Where does the string "avatar" occur in the entries below? Copy every line where it does.

**RECORDS FOR THE TASK**

----------------

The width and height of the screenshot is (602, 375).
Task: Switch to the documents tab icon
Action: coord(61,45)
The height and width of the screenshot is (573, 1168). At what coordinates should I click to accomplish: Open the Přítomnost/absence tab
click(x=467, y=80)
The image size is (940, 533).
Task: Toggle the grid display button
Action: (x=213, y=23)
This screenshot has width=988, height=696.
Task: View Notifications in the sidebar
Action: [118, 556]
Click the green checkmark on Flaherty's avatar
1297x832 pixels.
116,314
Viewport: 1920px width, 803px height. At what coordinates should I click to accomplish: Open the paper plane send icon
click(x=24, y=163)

----------------

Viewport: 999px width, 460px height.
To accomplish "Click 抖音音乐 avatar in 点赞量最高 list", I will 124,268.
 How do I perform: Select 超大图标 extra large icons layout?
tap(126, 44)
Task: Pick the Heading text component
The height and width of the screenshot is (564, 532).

----------------

**ANSWER SECTION**
Click the green checkmark on Flaherty's avatar
To accomplish "Click 抖音音乐 avatar in 点赞量最高 list", I will 124,268.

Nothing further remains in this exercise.